Nach Einschätzung eines psychiatrischen Gutachters ist Matthias K. – er leidet unter einer bipolaren Störung – nicht schuldfähig. Deshalb war es in einem Sicherungsverfahren um die Frage gegangen, ob der junge Mann aus Schmalkalden längerfristig in der Psychiatrie untergebracht werden muss.

Die Staatsanwaltschaft bejahte eine weitere Gefahr für die Allgemeinheit, weil weitere Straftaten von dem Beschuldigten zu erwarten seien und beantragte, dessen Unterbringung im Maßregelvollzug anzuordnen – ohne Bewährung. Verteidiger Ingo Stolzenburg wies darauf hin, dass dies aus seiner Sicht eines der härtesten Instrumentarien des Strafgesetzbuches darstelle, denn der Aufenthalt im Maßregelvollzug ist zeitlich unbegrenzt. Er plädierte dafür, für seinen Mandanten wegen dessen Drogenmissbrauchs die Einweisung in eine Entziehungsanstalt anzuordnen, dies jedoch zur Bewährung auszusetzen. Eine ambulante medikamentöse Therapie sei machbar.

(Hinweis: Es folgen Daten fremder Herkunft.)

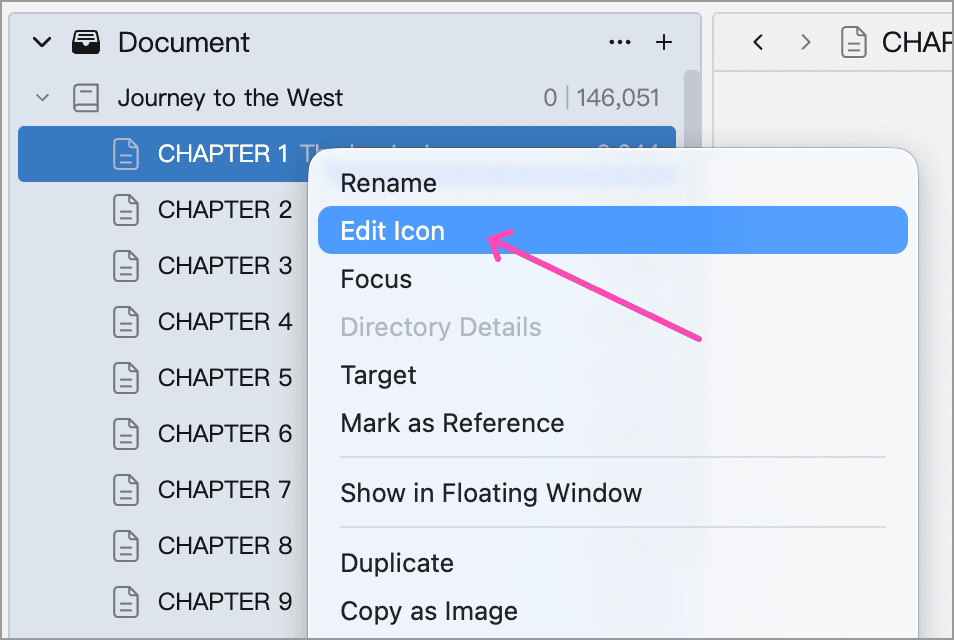Click the document icon in editor header
The width and height of the screenshot is (954, 640).
click(x=853, y=42)

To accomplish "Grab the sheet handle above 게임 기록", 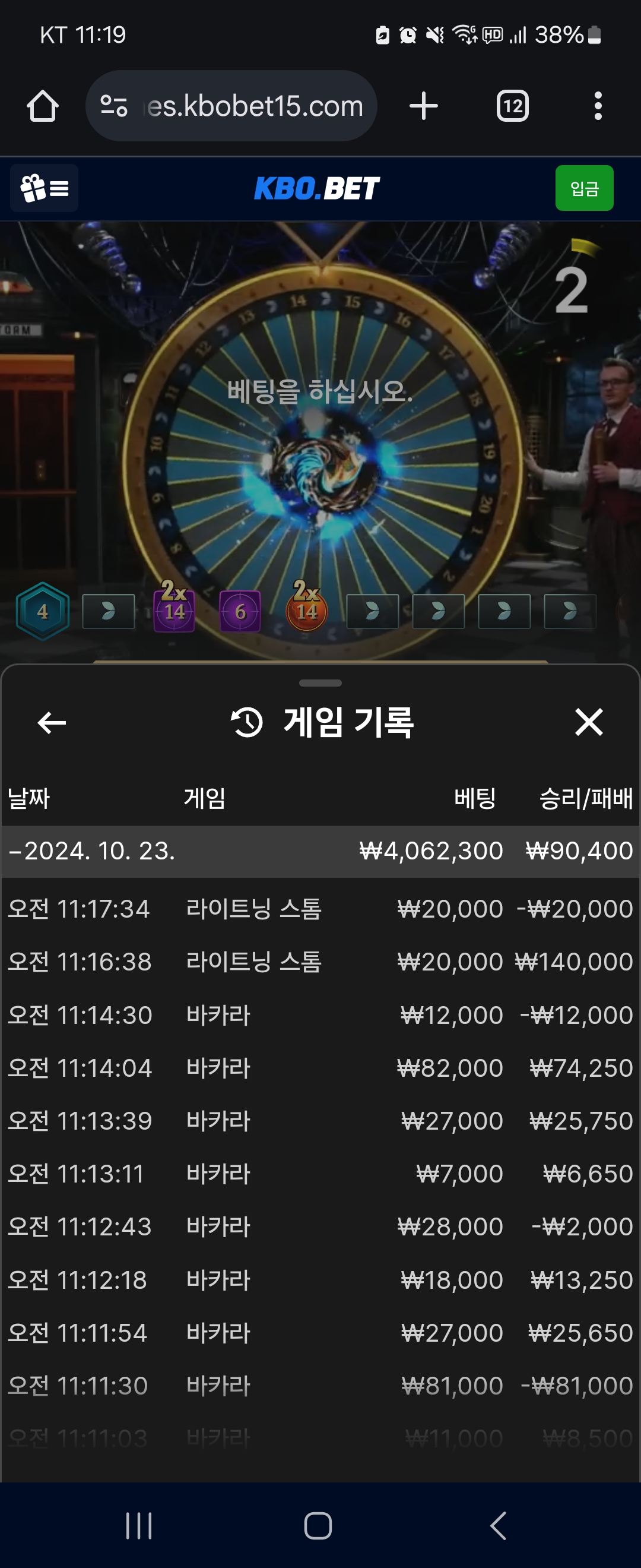I will pyautogui.click(x=320, y=683).
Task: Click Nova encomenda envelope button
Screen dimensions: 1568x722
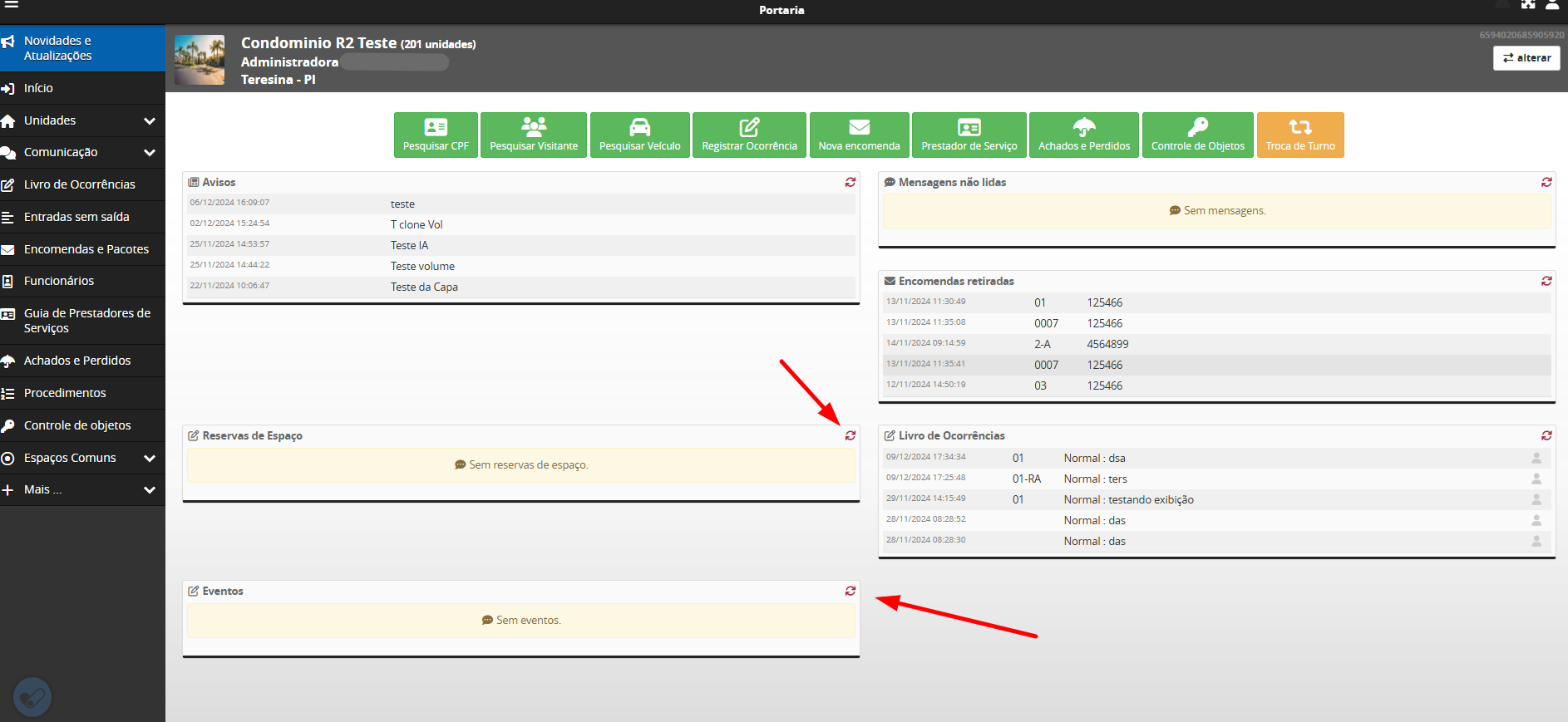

Doch allein die Behandlung wegen der Drogensucht erachtete das Gericht als nicht ausreichend. Deshalb beschloss die Strafkammer unter Vorsitz von Richter Jens Kaden eine Reihe von Auflagen für die fünfjährige Bewährungszeit: ambulante Behandlung, kontrollierte Medikamenteneinnahme, regelmäßige Besuche der Forensischen Institutsambulanz, striktes Abstinenzgebot und Drogentests.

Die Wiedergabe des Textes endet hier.